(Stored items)

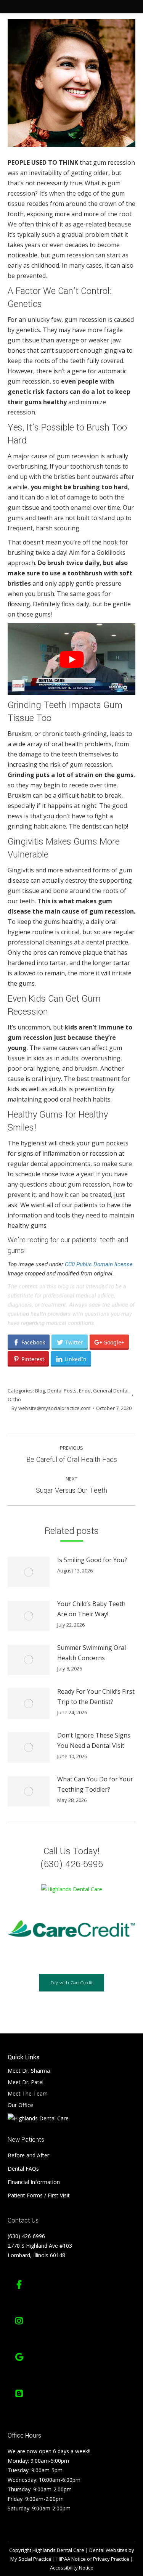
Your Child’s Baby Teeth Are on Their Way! (91, 1609)
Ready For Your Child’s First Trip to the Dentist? (96, 1696)
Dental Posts (62, 1390)
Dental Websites (108, 2550)
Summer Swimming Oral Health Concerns (91, 1652)
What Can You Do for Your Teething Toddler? (95, 1784)
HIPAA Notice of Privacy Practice (92, 2558)
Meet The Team (28, 2093)
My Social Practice (30, 2558)
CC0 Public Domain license (99, 1264)
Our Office (20, 2105)
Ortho (14, 1399)
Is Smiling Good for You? (92, 1560)
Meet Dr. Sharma (29, 2070)
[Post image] (29, 1572)
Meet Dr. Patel (25, 2082)
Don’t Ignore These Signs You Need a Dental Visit (93, 1740)
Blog (40, 1390)
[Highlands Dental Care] (71, 1889)
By (50, 1408)
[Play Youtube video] (71, 659)
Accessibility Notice (71, 2567)
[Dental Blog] (19, 2393)
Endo (85, 1390)
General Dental (111, 1390)
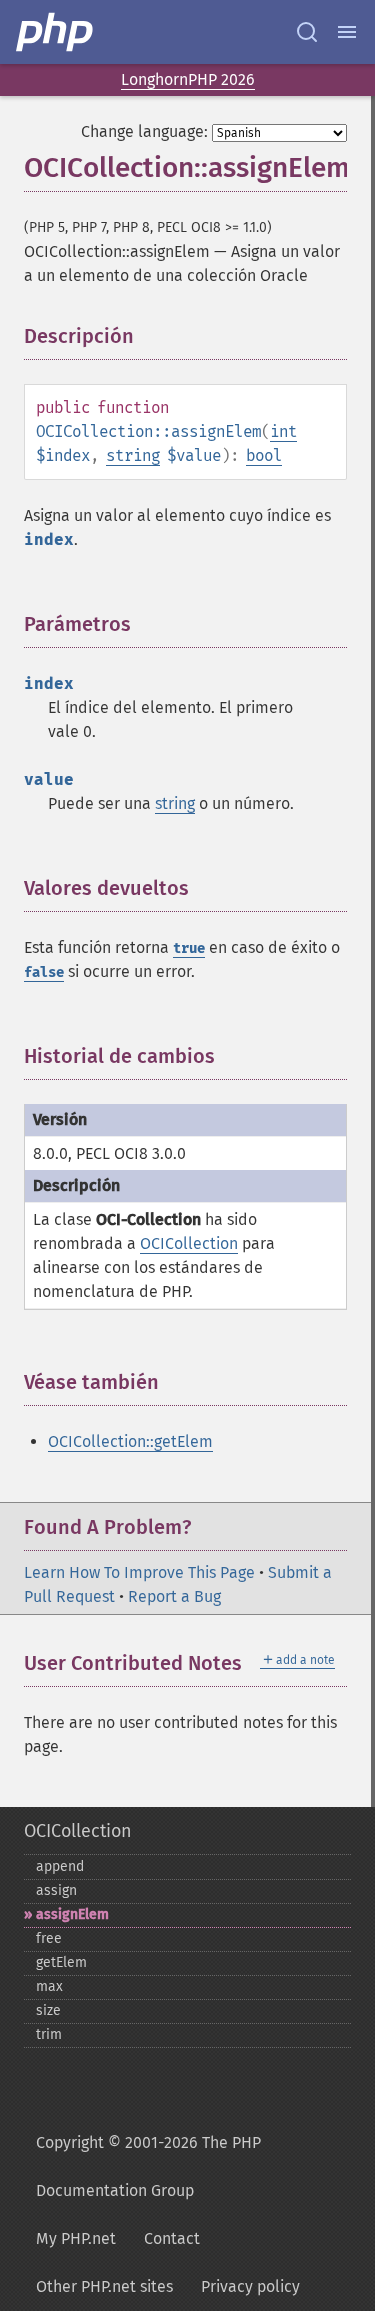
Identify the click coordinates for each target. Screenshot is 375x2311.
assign (56, 1890)
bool (264, 455)
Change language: (144, 131)
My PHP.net (76, 2238)
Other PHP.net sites (104, 2286)
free (49, 1938)
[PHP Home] (56, 32)
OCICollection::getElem (130, 1441)
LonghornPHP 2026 (188, 79)
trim (49, 2034)
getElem (61, 1962)
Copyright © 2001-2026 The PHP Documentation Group (148, 2166)
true (189, 948)
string (133, 455)
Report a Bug (174, 1596)
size (48, 2010)
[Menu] (347, 32)
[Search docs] (307, 32)
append (60, 1866)
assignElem (72, 1914)
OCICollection (189, 1243)
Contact (172, 2238)
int (283, 431)
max (49, 1986)
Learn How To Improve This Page (139, 1572)
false (44, 972)
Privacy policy (250, 2286)
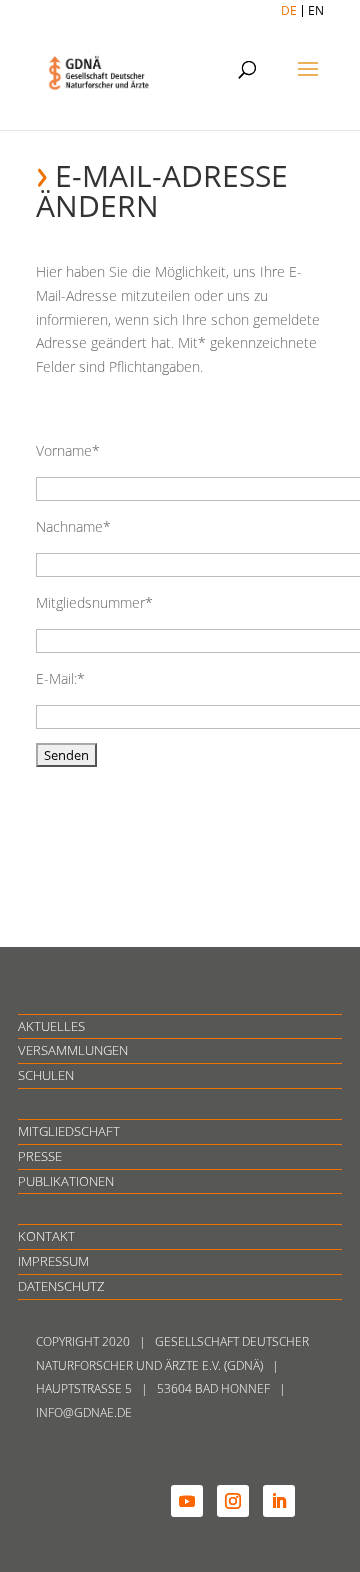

# TASK TO CARRY OUT
Transcribe, exactly and without additions, the lines of the records above, beginning with the line that contains "[PHP Home] (56, 32)" and ending with the line that contains "OCICollection (189, 1243)", both included.

# EXERCISE SOLUTION
[PHP Home] (56, 32)
OCICollection::getElem (130, 1441)
LonghornPHP 2026 (188, 79)
trim (49, 2034)
getElem (61, 1962)
Copyright © 2001-2026 The PHP Documentation Group (148, 2166)
true (189, 948)
string (133, 455)
Report a Bug (174, 1596)
size (48, 2010)
[Menu] (347, 32)
[Search docs] (307, 32)
append (60, 1866)
assignElem (72, 1914)
OCICollection (189, 1243)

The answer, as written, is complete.